O nome de Alfredo Campos Matos soa bastante familiar a estudiosos e pesquisadores da obra de Eça de Queiroz. Não por acaso: lá se vão quase quatro décadas de uma produção rigorosa e relevante em torno do autor de Os Maias, desde a publicação, em 1976, de Imagens do Portugal queiroziano — obra posteriormente revista e reeditada, assim dando início a um percurso devotado à investigação e revisão da trajetória intelectual e biográfica de Eça. Desde então, Campos Matos já produziu mais de uma dezena e meia de títulos imprescindíveis para qualquer um que deseje aprofundar-se na literatura queiroziana — desde o valioso Dicionário de Eça de Queiroz e seu suplemento, que contaram com a participação de inúmeros colaboradores, até estudos sobre momentos particulares da trajetória literária de Eça e investigações acerca de sua vida.
Ninguém, portanto, mais indicado para assinar um volume que, para além de constituir uma biografia em sentido convencional, visa a apresentar um amplo panorama dos percursos pessoal e intelectual de Eça, ponderando sua importância para a literatura portuguesa — e brasileira —, bem como sua inserção no ambiente cultural oitocentista. Como registra o autor na “Nota preambular à edição brasileira”, na origem do trabalho está um convite para a produção de uma biografia de Eça de Queiroz para o público francês; assim surgiu Eça de Queiroz, vie et oeuvre (Éditions de la Différence, 2010), que serviu como base para a elaboração de um trabalho de maior fôlego.

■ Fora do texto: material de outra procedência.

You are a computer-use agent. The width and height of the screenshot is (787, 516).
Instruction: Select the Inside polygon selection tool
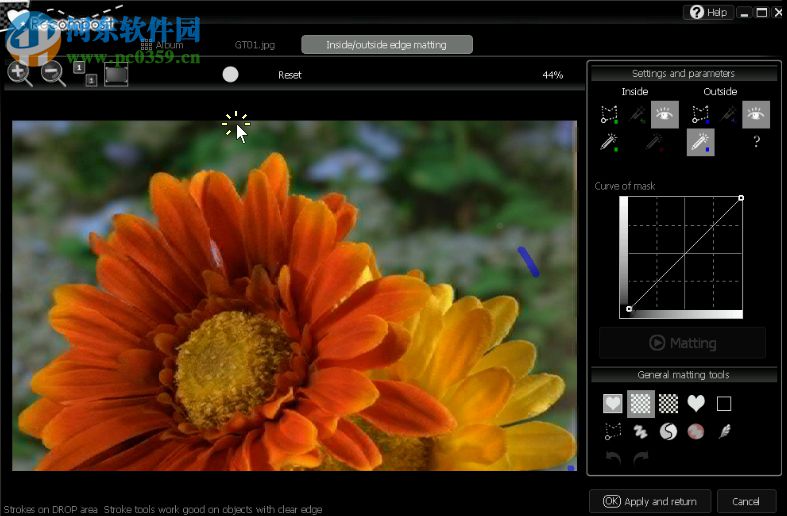click(x=609, y=115)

Contemplado em Portugal com o Grande Prêmio da Literatura Biográfica, oferecido pela Associação Portuguesa de Escritores, e com o Prêmio Jacinto do Prado Coelho, promovido pela Associação Portuguesa de Críticos, Eça de Queiroz: uma biografia ainda conta com aprimoramentos em sua edição brasileira, como a ampliação de diversos temas e revisões na vasta “Cronologia” apensa ao volume, que se estende por mais de 30 páginas.

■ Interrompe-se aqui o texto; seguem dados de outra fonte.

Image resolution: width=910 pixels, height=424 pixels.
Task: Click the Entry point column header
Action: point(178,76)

Releituras e questionamentos
A elevada qualidade do trabalho realizado por Campos Matos fica patente já no capítulo que abre o livro, abordando “o nascimento, os primeiros anos e o drama que lhes anda associado”. Como sabe quem em algum momento já se interessou pela trajetória biográfica de Eça de Queiroz, há um conjunto de lacunas e questões polêmicas associadas ao contexto de nascimento do escritor. De um lado, há a disputa em torno do lugar em que Eça veio ao mundo: Póvoa de Varzim, que já em 1906 — portanto, seis anos após a morte do autor — inaugurou uma lápide na casa onde ele teria nascido, ou Vila do Conde, que imediatamente contestou aquele privilégio, dando origem a uma polêmica ainda capaz de exaltar ânimos. Argumentando com base em documentos assinados pelos pais de Eça e pelo próprio escritor, entre outros registros, o autor de Eça de Queiroz: uma biografia defende não haver motivos para duvidar de que Póvoa de Varzim seja o lugar no qual, em 25 de novembro de 1845, nasceu aquele que escreveria O primo Basílio.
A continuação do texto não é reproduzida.